THURSDAY, April 7 (HealthDay News) -- After hooking up a computer to human brains, scientists were able to program the computer to "read" the thoughts of disabled patients, thereby enabling them to control the cursor on the screen.
The researchers are hoping the breakthrough will one day lead to ways to help disabled patients connect better with the world around them.
"We have been fundamentally interested in creating a brain-computer interface that could help people with severe disabilities interact with the world," said Dr. Eric C. Leuthardt, lead author of a paper describing the findings in the April 7 issue of the Journal of Neural Engineering.
People with spinal cord injury, paralysis, who have had a stroke in the part of the brain that controls speech, and even amputees who are unable to operate a keyboard or mouse may benefit from this, said Justin C. Sanchez, director of the Neuroprosthetics Research Group at the University of Miami Miller School of Medicine.
"Right now, people who have paralysis will use 'intermediate steps' to control things, like a puffer tube [that you breathe into] or a joystick," Sanchez said. "Interfacing directly with the brain opens up the possibilities. They'd be able to do more things and do things more naturally. They could think about doing something and express it immediately in a seamless way," he explained.
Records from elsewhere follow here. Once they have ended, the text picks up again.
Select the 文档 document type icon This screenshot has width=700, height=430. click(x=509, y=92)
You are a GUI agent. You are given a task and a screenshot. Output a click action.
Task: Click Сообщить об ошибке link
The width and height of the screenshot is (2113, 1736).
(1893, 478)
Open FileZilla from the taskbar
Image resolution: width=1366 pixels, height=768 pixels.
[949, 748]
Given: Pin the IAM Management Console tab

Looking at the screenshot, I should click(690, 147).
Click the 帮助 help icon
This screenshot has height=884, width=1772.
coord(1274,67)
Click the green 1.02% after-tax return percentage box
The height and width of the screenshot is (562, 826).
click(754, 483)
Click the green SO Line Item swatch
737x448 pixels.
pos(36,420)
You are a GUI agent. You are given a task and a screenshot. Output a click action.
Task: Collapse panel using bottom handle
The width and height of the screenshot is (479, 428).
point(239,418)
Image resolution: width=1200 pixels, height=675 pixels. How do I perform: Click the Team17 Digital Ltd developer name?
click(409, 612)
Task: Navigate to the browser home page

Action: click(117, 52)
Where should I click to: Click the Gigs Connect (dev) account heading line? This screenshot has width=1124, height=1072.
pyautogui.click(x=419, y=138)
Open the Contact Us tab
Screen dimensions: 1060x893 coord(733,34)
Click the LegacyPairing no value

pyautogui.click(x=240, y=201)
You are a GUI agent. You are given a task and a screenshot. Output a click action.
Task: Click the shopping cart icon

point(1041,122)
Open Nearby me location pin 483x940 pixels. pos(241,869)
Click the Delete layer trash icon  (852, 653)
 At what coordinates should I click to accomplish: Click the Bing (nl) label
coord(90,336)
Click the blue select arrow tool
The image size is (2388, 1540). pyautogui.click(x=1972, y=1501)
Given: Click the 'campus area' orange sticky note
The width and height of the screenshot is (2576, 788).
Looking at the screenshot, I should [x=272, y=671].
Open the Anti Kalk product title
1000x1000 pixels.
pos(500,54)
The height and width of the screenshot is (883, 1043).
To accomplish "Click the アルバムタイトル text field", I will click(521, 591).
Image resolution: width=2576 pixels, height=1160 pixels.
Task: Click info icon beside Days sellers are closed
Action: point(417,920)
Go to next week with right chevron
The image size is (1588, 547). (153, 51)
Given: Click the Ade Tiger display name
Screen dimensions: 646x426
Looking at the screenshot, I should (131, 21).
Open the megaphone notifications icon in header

"People have a disconnect between the brain and the body," he added. "What we're trying to deliver back to them is an engineered connection between the brain and the body."
This is, in a sense, a "neural" or "speech prosthetic," in much the same way people have artificial arms or legs.
These researchers looked at four patients, aged 36 to 48, all with intractable epilepsy who were already undergoing placement of an electrode in their brain to determine where the seizures were originating.